Exercise prompt:
A verbatim reproduction of the lines below, from the line containing "Given: Click the mouse cursor finder icon" through the line containing "The height and width of the screenshot is (288, 499).", both ends included, is the whole required output.

+ + + +

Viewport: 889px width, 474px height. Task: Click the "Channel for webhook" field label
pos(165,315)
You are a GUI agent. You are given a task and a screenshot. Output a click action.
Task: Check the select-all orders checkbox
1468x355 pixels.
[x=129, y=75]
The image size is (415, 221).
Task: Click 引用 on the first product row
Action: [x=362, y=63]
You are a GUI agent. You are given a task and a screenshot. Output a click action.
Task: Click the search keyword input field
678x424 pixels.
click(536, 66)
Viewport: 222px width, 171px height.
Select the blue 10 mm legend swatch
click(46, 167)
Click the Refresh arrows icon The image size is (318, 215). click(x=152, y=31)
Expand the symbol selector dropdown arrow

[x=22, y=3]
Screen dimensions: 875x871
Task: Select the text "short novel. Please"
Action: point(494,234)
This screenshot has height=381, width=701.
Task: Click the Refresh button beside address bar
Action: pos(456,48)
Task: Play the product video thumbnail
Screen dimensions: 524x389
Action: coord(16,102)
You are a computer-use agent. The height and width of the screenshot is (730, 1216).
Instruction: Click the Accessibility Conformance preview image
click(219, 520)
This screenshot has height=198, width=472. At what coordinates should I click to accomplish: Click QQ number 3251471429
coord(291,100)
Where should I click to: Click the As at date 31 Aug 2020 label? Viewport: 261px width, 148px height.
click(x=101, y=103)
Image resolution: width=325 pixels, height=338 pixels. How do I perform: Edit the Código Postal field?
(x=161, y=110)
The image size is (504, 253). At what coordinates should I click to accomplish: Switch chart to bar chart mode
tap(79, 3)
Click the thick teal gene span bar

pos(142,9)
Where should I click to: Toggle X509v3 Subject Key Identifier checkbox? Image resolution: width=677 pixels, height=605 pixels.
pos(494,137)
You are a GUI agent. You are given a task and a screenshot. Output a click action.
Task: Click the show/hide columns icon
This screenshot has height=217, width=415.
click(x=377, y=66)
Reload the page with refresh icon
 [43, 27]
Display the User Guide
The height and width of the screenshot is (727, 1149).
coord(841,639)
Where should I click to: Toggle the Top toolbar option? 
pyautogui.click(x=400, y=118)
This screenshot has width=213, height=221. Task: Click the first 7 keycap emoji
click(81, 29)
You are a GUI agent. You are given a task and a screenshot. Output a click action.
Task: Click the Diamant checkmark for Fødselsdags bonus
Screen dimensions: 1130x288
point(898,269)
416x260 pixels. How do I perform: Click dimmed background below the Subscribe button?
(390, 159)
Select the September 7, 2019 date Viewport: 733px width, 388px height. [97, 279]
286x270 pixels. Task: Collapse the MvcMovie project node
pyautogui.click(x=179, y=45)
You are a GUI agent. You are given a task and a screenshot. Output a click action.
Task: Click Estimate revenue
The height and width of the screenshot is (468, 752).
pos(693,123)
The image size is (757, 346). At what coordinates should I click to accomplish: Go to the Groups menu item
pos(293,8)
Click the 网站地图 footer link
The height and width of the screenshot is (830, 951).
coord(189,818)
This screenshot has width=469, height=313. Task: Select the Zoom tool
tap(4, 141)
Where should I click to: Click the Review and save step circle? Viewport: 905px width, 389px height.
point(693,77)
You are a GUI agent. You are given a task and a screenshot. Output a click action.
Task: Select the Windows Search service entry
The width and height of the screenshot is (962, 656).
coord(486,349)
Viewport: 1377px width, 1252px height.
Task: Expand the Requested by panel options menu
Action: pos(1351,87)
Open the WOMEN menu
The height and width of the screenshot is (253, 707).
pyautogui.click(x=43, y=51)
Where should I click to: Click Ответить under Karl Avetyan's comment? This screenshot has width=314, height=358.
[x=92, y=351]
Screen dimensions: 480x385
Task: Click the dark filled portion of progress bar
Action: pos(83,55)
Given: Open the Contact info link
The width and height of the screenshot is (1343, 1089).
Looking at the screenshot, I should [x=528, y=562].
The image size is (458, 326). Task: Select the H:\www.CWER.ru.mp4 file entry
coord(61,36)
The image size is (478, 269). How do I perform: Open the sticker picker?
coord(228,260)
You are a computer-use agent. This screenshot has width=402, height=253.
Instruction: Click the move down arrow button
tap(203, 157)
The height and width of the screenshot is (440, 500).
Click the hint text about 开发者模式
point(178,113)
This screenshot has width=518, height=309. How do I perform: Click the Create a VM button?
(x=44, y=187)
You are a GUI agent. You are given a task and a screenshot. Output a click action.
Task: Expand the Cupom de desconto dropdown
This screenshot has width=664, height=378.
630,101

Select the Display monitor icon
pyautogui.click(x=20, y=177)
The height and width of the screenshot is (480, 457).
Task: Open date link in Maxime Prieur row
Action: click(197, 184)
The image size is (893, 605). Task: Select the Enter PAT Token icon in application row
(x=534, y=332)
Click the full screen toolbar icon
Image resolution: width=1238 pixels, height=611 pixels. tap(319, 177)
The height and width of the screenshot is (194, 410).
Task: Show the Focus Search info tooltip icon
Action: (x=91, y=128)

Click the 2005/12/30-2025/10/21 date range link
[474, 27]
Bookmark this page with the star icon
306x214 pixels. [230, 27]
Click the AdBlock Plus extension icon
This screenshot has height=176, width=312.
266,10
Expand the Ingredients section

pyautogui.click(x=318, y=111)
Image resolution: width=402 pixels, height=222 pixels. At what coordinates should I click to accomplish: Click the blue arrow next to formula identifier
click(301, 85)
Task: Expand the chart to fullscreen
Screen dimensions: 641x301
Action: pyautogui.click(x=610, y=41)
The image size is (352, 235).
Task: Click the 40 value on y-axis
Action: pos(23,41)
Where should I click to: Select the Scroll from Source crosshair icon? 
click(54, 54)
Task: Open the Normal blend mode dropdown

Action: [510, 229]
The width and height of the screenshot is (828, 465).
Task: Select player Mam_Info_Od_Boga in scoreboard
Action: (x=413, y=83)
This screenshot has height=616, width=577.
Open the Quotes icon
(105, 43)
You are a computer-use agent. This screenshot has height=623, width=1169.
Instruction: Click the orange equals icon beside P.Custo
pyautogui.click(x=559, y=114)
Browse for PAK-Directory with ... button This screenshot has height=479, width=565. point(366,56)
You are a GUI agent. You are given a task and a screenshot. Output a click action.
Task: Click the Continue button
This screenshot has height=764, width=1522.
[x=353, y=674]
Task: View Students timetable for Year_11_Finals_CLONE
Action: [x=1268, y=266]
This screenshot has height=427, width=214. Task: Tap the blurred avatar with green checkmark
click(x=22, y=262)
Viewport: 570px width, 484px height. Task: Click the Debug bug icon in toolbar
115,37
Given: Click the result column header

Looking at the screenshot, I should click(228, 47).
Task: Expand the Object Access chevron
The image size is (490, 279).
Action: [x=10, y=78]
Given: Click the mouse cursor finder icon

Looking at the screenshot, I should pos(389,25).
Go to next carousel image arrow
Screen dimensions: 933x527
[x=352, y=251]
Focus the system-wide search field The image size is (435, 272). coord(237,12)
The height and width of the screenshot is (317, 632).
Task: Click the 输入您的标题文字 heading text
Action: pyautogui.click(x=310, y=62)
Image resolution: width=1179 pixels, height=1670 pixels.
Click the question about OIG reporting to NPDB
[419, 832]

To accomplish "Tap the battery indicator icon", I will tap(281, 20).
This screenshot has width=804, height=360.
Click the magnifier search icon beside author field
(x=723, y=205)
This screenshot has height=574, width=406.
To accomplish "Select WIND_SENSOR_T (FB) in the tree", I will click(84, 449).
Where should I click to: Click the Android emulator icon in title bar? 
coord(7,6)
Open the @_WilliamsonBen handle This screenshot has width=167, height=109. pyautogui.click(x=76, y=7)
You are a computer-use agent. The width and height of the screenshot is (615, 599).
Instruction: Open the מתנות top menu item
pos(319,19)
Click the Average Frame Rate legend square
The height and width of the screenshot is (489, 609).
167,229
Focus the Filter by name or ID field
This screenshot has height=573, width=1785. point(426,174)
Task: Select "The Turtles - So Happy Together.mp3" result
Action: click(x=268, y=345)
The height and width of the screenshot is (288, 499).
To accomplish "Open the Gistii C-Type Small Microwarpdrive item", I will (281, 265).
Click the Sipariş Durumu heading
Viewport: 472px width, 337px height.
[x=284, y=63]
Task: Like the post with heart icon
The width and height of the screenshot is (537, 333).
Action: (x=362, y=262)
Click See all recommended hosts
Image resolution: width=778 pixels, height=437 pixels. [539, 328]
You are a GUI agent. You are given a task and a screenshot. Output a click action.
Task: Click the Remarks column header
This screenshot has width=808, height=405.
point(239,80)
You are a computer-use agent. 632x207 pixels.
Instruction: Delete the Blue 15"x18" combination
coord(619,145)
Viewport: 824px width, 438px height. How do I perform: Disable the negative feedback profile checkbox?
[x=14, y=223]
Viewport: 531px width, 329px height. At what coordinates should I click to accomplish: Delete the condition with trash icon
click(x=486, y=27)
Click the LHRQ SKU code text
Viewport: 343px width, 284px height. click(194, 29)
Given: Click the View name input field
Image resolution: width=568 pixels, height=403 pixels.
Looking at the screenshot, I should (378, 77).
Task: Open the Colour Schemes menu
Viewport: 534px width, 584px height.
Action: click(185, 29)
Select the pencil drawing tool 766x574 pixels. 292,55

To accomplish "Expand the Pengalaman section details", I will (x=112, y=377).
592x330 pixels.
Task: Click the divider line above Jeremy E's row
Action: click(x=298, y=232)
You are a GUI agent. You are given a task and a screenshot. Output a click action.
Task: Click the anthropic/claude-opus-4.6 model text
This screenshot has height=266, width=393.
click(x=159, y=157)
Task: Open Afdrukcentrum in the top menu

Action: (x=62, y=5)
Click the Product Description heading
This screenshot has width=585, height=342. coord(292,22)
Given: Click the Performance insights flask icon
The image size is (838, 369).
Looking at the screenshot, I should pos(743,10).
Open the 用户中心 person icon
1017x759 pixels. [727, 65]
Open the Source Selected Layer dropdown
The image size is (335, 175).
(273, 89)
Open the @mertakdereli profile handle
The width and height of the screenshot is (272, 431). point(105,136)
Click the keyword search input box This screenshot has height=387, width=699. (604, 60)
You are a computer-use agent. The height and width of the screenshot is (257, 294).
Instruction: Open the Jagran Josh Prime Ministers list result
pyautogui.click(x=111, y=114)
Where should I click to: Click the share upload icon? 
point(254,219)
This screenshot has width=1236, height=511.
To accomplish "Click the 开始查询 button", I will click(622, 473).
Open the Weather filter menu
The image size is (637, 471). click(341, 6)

+ + + +

Your response:
Given: Click the mouse cursor finder icon

Looking at the screenshot, I should pos(389,25).
Go to next carousel image arrow
Screen dimensions: 933x527
[x=352, y=251]
Focus the system-wide search field The image size is (435, 272). coord(237,12)
The height and width of the screenshot is (317, 632).
Task: Click the 输入您的标题文字 heading text
Action: pyautogui.click(x=310, y=62)
Image resolution: width=1179 pixels, height=1670 pixels.
Click the question about OIG reporting to NPDB
[419, 832]

To accomplish "Tap the battery indicator icon", I will tap(281, 20).
This screenshot has width=804, height=360.
Click the magnifier search icon beside author field
(x=723, y=205)
This screenshot has height=574, width=406.
To accomplish "Select WIND_SENSOR_T (FB) in the tree", I will click(84, 449).
Where should I click to: Click the Android emulator icon in title bar? 
coord(7,6)
Open the @_WilliamsonBen handle This screenshot has width=167, height=109. pyautogui.click(x=76, y=7)
You are a computer-use agent. The width and height of the screenshot is (615, 599).
Instruction: Open the מתנות top menu item
pos(319,19)
Click the Average Frame Rate legend square
The height and width of the screenshot is (489, 609).
167,229
Focus the Filter by name or ID field
This screenshot has height=573, width=1785. point(426,174)
Task: Select "The Turtles - So Happy Together.mp3" result
Action: click(x=268, y=345)
The height and width of the screenshot is (288, 499).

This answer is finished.